**SHORT PROBLEM**
Below, take the lines from the one containing "You are a GUI" through the one containing "[x=552, y=602]", inclusive, and write them as a JSON list of strings with one string per line, skipping blank lines. Leave the pictures out of your answer.

**SOURCE MATERIAL**

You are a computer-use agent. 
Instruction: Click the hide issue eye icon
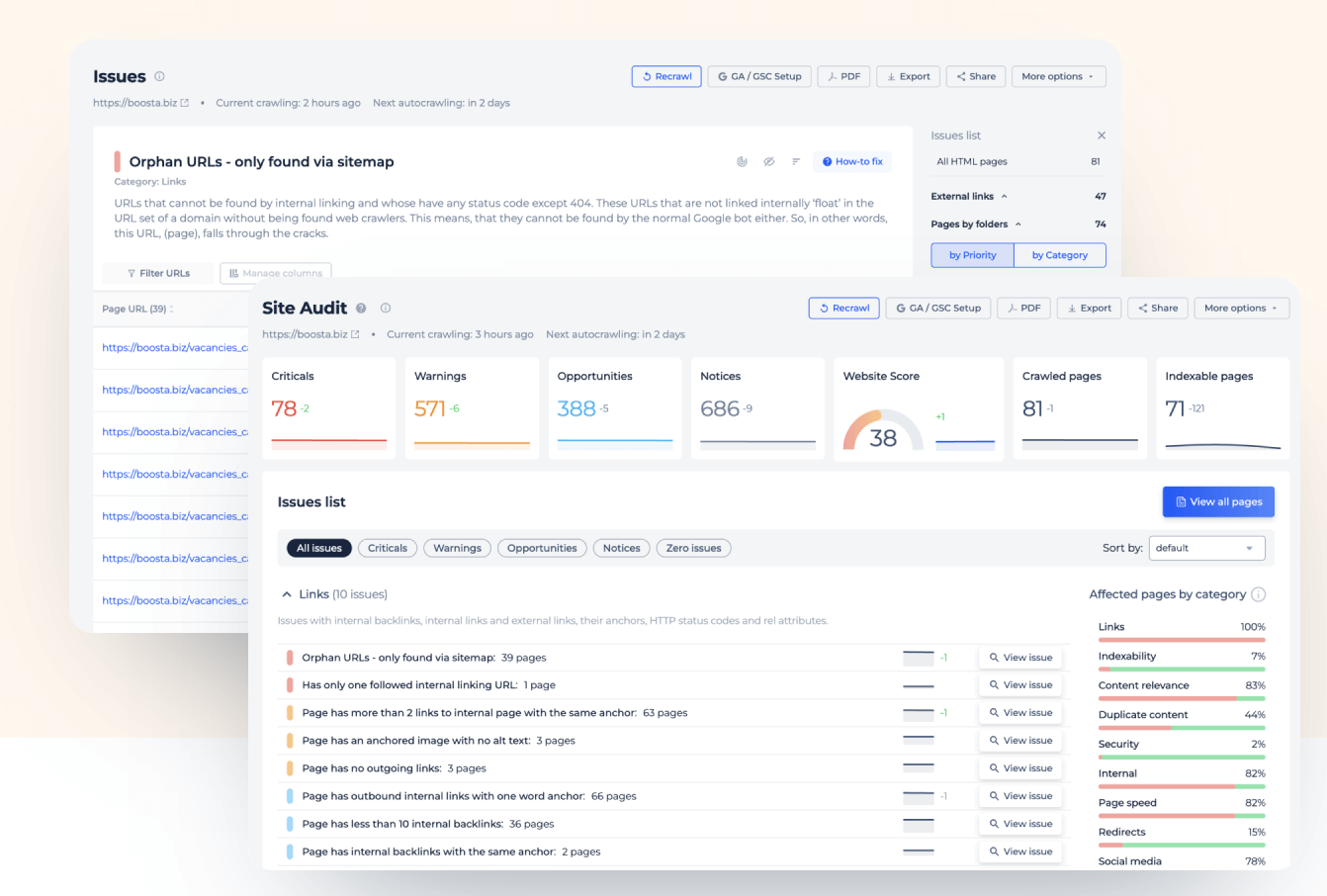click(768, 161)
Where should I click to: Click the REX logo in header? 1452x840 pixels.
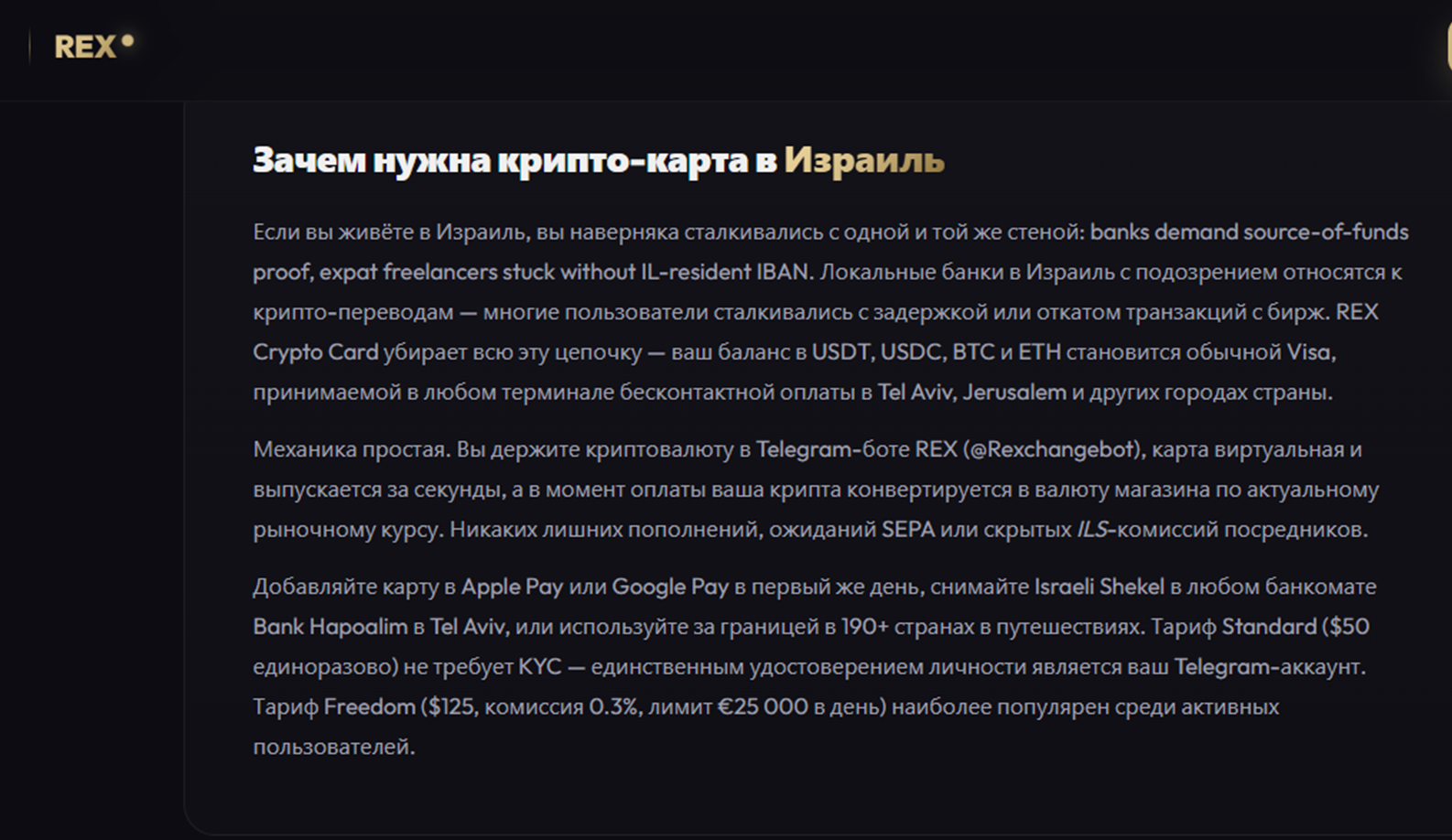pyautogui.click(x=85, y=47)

...

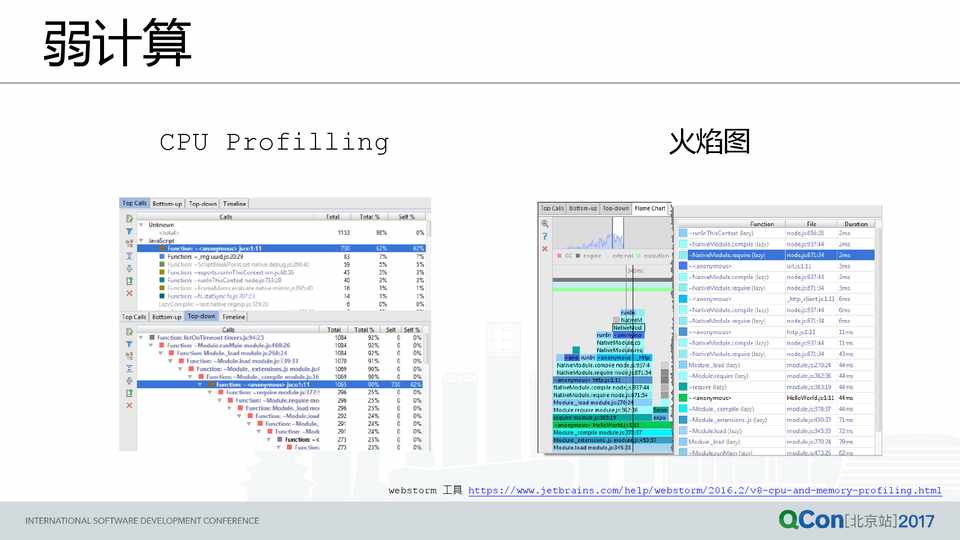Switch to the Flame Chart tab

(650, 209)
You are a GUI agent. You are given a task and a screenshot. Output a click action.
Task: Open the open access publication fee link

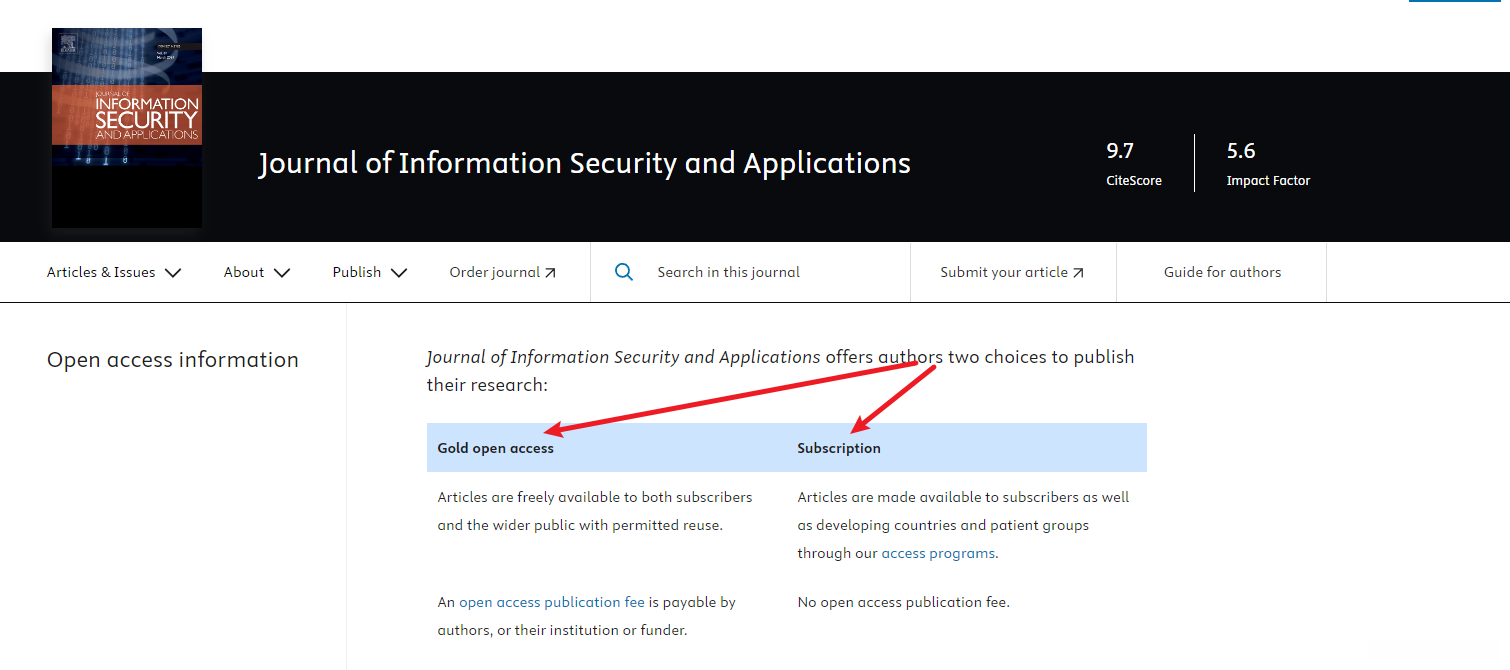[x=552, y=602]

**SOLUTION TO THE EXERCISE**
[
  "You are a GUI agent. You are given a task and a screenshot. Output a click action.",
  "Task: Open the open access publication fee link",
  "[x=552, y=602]"
]